== DATA PROVIDED ==
* * * *
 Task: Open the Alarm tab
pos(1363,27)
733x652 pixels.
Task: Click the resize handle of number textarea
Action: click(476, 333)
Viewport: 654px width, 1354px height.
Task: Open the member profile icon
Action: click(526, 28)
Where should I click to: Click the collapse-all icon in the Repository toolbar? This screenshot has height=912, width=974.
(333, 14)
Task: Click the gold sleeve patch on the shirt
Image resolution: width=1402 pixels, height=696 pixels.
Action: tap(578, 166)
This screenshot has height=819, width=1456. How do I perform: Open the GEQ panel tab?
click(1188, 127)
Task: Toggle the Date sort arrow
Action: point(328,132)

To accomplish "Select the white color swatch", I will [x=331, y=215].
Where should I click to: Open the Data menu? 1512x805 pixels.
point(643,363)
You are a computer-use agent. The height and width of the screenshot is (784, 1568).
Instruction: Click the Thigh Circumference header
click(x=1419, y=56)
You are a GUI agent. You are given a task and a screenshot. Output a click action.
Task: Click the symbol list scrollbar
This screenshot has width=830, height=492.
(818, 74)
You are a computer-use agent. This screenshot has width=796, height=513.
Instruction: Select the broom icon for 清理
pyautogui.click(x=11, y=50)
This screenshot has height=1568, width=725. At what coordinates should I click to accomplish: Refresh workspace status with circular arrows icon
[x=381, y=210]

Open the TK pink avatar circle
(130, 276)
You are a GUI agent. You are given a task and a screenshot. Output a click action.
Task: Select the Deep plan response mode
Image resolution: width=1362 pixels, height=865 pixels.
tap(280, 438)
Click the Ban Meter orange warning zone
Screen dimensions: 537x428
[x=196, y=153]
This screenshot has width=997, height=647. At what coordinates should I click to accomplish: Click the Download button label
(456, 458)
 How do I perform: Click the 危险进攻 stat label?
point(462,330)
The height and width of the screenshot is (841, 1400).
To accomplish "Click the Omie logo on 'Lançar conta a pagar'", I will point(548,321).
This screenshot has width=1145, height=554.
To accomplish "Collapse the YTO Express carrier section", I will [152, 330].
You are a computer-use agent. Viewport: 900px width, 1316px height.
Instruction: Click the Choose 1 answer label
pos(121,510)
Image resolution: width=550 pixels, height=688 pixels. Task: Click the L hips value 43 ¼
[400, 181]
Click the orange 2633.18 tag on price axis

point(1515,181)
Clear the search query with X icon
* * * *
== SHORT EXERCISE ==
Copy out the rows starting at the line containing "Where should I click to: Click" and ending with the line containing "Action: point(328,132)", both of those lines included, keeping every character unchanged.

== REPLY TO THE EXERCISE ==
Where should I click to: Click the collapse-all icon in the Repository toolbar? This screenshot has height=912, width=974.
(333, 14)
Task: Click the gold sleeve patch on the shirt
Image resolution: width=1402 pixels, height=696 pixels.
Action: tap(578, 166)
This screenshot has height=819, width=1456. How do I perform: Open the GEQ panel tab?
click(1188, 127)
Task: Toggle the Date sort arrow
Action: point(328,132)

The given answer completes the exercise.